• [Exercise material]:

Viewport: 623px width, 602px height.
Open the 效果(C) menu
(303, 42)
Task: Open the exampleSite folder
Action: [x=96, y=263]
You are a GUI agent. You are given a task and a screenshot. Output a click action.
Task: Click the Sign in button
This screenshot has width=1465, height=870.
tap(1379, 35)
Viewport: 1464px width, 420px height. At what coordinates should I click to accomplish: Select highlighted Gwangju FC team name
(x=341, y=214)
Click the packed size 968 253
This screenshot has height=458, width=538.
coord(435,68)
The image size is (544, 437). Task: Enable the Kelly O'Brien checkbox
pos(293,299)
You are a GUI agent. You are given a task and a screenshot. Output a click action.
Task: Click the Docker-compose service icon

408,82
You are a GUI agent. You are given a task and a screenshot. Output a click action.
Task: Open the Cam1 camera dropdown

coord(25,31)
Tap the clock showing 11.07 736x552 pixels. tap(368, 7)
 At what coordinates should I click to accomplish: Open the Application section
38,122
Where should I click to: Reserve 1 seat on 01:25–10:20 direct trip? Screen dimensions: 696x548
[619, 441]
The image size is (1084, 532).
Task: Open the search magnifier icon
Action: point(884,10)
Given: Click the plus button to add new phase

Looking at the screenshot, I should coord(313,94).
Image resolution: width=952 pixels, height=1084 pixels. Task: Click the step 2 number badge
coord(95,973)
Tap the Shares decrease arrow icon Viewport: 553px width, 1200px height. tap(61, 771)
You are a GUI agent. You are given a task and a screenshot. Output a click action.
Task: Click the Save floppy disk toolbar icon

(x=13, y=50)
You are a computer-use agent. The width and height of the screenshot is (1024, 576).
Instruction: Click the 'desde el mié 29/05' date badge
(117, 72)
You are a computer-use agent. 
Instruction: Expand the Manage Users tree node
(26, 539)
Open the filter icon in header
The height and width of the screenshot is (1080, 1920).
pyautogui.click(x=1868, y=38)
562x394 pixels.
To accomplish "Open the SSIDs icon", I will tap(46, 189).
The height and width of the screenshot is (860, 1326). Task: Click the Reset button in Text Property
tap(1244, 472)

• [The problem]: Every one of the records is to be copied word for word.

• [Written response]:
Viewport: 623px width, 602px height.
Open the 效果(C) menu
(303, 42)
Task: Open the exampleSite folder
Action: [x=96, y=263]
You are a GUI agent. You are given a task and a screenshot. Output a click action.
Task: Click the Sign in button
This screenshot has width=1465, height=870.
tap(1379, 35)
Viewport: 1464px width, 420px height. At what coordinates should I click to accomplish: Select highlighted Gwangju FC team name
(x=341, y=214)
Click the packed size 968 253
This screenshot has height=458, width=538.
coord(435,68)
The image size is (544, 437). Task: Enable the Kelly O'Brien checkbox
pos(293,299)
You are a GUI agent. You are given a task and a screenshot. Output a click action.
Task: Click the Docker-compose service icon

408,82
You are a GUI agent. You are given a task and a screenshot. Output a click action.
Task: Open the Cam1 camera dropdown

coord(25,31)
Tap the clock showing 11.07 736x552 pixels. tap(368, 7)
 At what coordinates should I click to accomplish: Open the Application section
38,122
Where should I click to: Reserve 1 seat on 01:25–10:20 direct trip? Screen dimensions: 696x548
[619, 441]
The image size is (1084, 532).
Task: Open the search magnifier icon
Action: point(884,10)
Given: Click the plus button to add new phase

Looking at the screenshot, I should coord(313,94).
Image resolution: width=952 pixels, height=1084 pixels. Task: Click the step 2 number badge
coord(95,973)
Tap the Shares decrease arrow icon Viewport: 553px width, 1200px height. tap(61, 771)
You are a GUI agent. You are given a task and a screenshot. Output a click action.
Task: Click the Save floppy disk toolbar icon

(x=13, y=50)
You are a computer-use agent. The width and height of the screenshot is (1024, 576).
Instruction: Click the 'desde el mié 29/05' date badge
(117, 72)
You are a computer-use agent. 
Instruction: Expand the Manage Users tree node
(26, 539)
Open the filter icon in header
The height and width of the screenshot is (1080, 1920).
pyautogui.click(x=1868, y=38)
562x394 pixels.
To accomplish "Open the SSIDs icon", I will tap(46, 189).
The height and width of the screenshot is (860, 1326). Task: Click the Reset button in Text Property
tap(1244, 472)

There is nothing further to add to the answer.